The Clackamas River basin benefits from stewardship of the forests
The Forest Service and environmental advocates earn kudos for teamwork.
After years of courtroom fights over logging in the Clackamas River basin, environmental watchdogs and the U.S. Forest Service have learned to work together.
The result is Clackamas Stewardship Partners, an award-winning program that uses proceeds from timber-thinning projects to improve fish and wildlife habitat, create healthier forests and restore damage from off-road vehicles.
"There were tree-sits, there were lawsuits, there were protests," said Erik Fernandez, wilderness coordinator with Oregon Wild, one of several environmental groups that participate. "It's amazing," he said. "You stop logging the old growth, and the lawsuits and the protests seem to disappear."
Congress authorized stewardship contracts in 2002 as a way of trading small-log federal timber for environmental improvements.
Clackamas Stewardship Partners formed in 2004, bringing a wide range of organizations into discussions of forest management in the Clackamas River watershed. The partners meet once a month to review thinning proposals, identify restoration needs and recommend projects, such as restoring fish passage, decommissioning unused roads, improving campsites, thinning plantations and ensuring clean drinking water.
"Before, almost every (timber) sale was being appealed or litigated," said Jim Rice, stewardship contracting coordinator for the Mount Hood National Forest. "Since we started using stewardship contracting, we haven't been in the courts."
This year the Clackamas Stewardship Partners were recognized with the Two Chiefs' Partnership Award, given by the U.S. Forest Service and the Natural Resources Conservation Service, for outstanding collaborations in forest conservation.
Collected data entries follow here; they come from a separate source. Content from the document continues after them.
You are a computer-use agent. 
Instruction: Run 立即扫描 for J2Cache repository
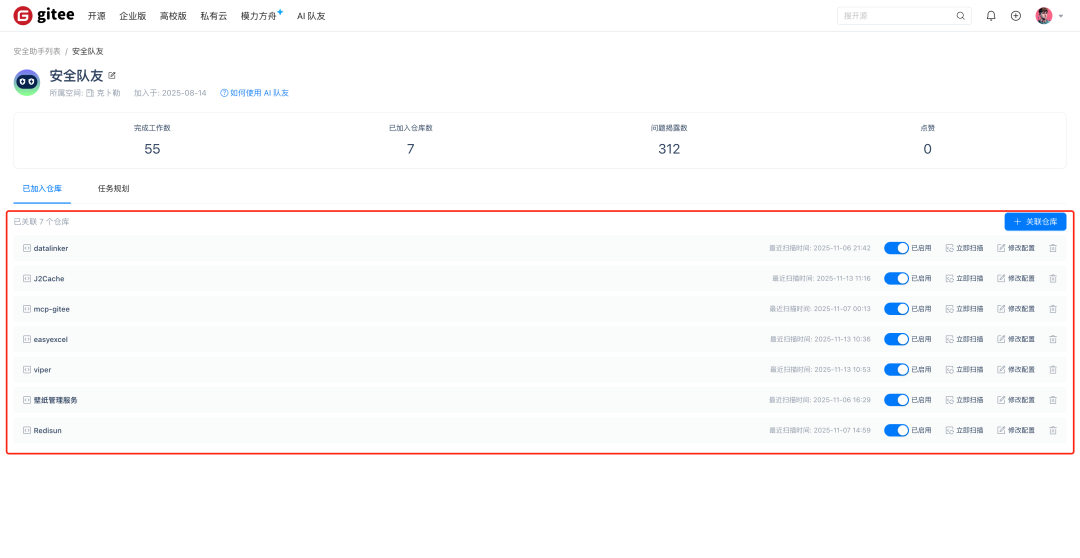(964, 279)
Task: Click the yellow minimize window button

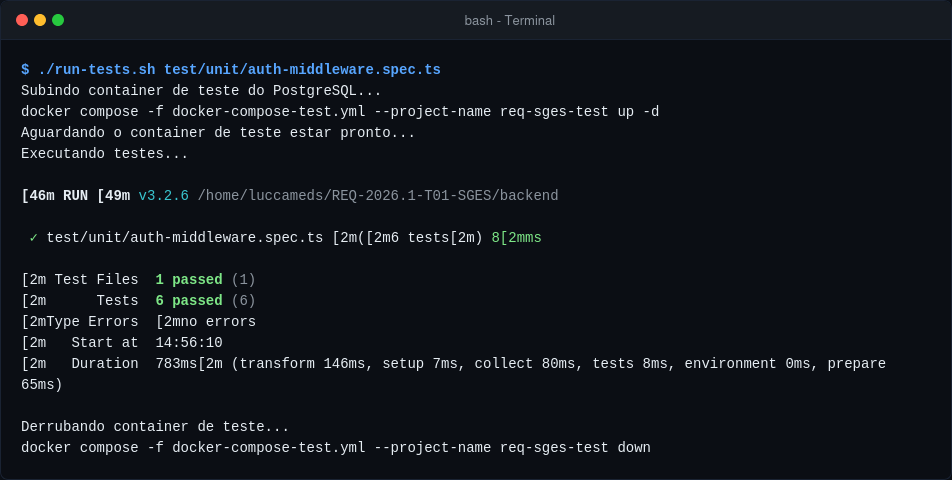Action: tap(40, 20)
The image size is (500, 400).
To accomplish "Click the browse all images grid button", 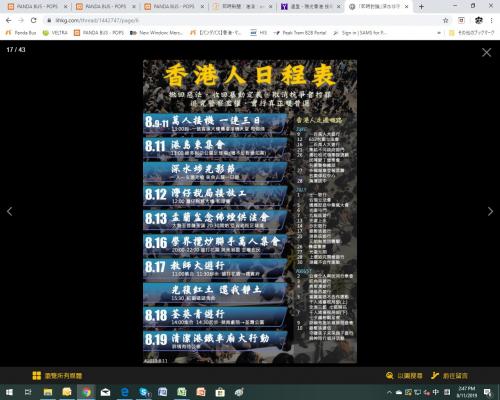I will click(x=57, y=376).
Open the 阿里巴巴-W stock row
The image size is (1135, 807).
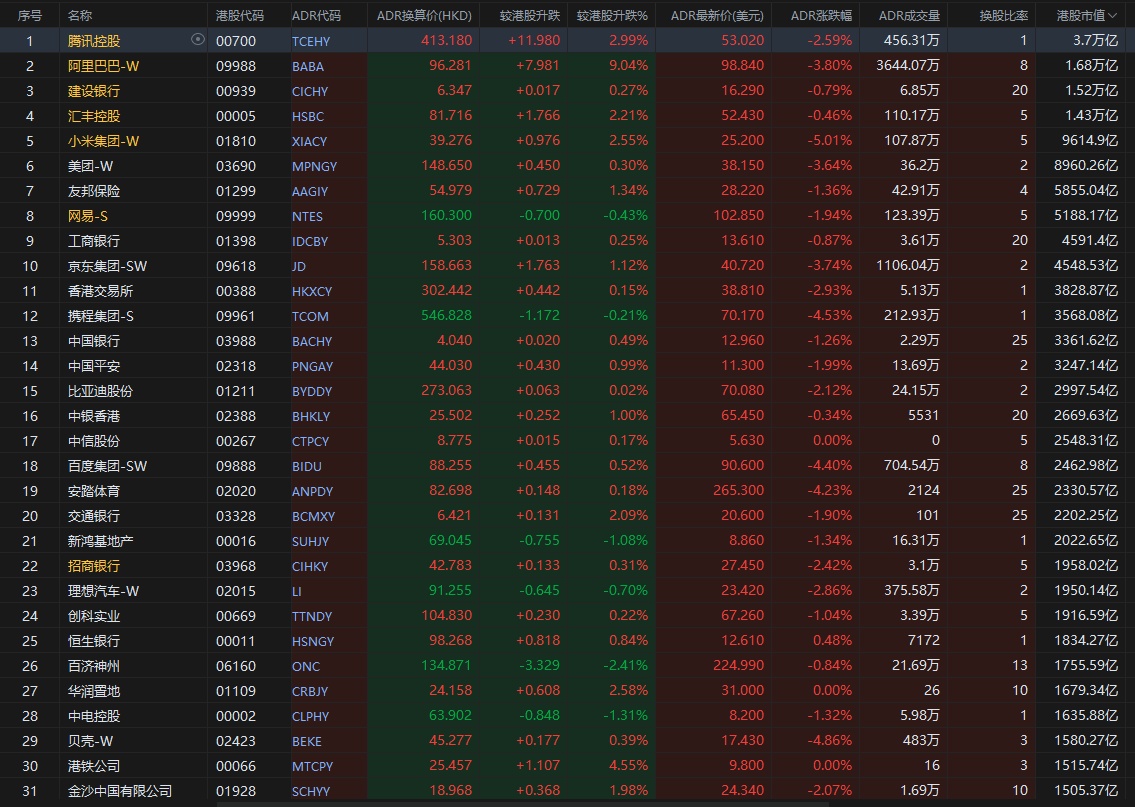click(x=104, y=66)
"What used to be almost all timber sales are now being advertised as stewardship contracts," Rice said . As recently as 2005, he said, all logging in the Mount Hood National Forest was done through traditional timber contracts.
The first Mount Hood stewardship contract went to High Cascade, a Carson, Wash., plywood veneer manufacturer. The Forest Service gave the company about two years to thin 107 acres of second-growth fir, harvesting about 1 million board feet of timber and completing a series of wildlife habitat and other improvements.
The environmental jobs included killing two firs per acre by girdling, leaving the trees to become standing snags for birds and other wildlife. Two more trees per acre were felled and left on the ground, also for wildlife.
As participants starting seeing results, initial distrust dissolved and the pace of projects increased.
"When I first joined the group there was quite a bit of frustration, and people were kind of going round and round," said Lisa Moscinski, restoration coordinator with the Gifford Pinchot Task Force. "We just kind of slowly moved forward, and it keeps on getting quicker and quicker how we're able to get projects done."
The Forest Service is not bound by the recommendations of the group, but as Rice put it: "When you have a group of key stakeholders coming to you, saying they recommend (something), we'd be foolish not to consider those recommendations."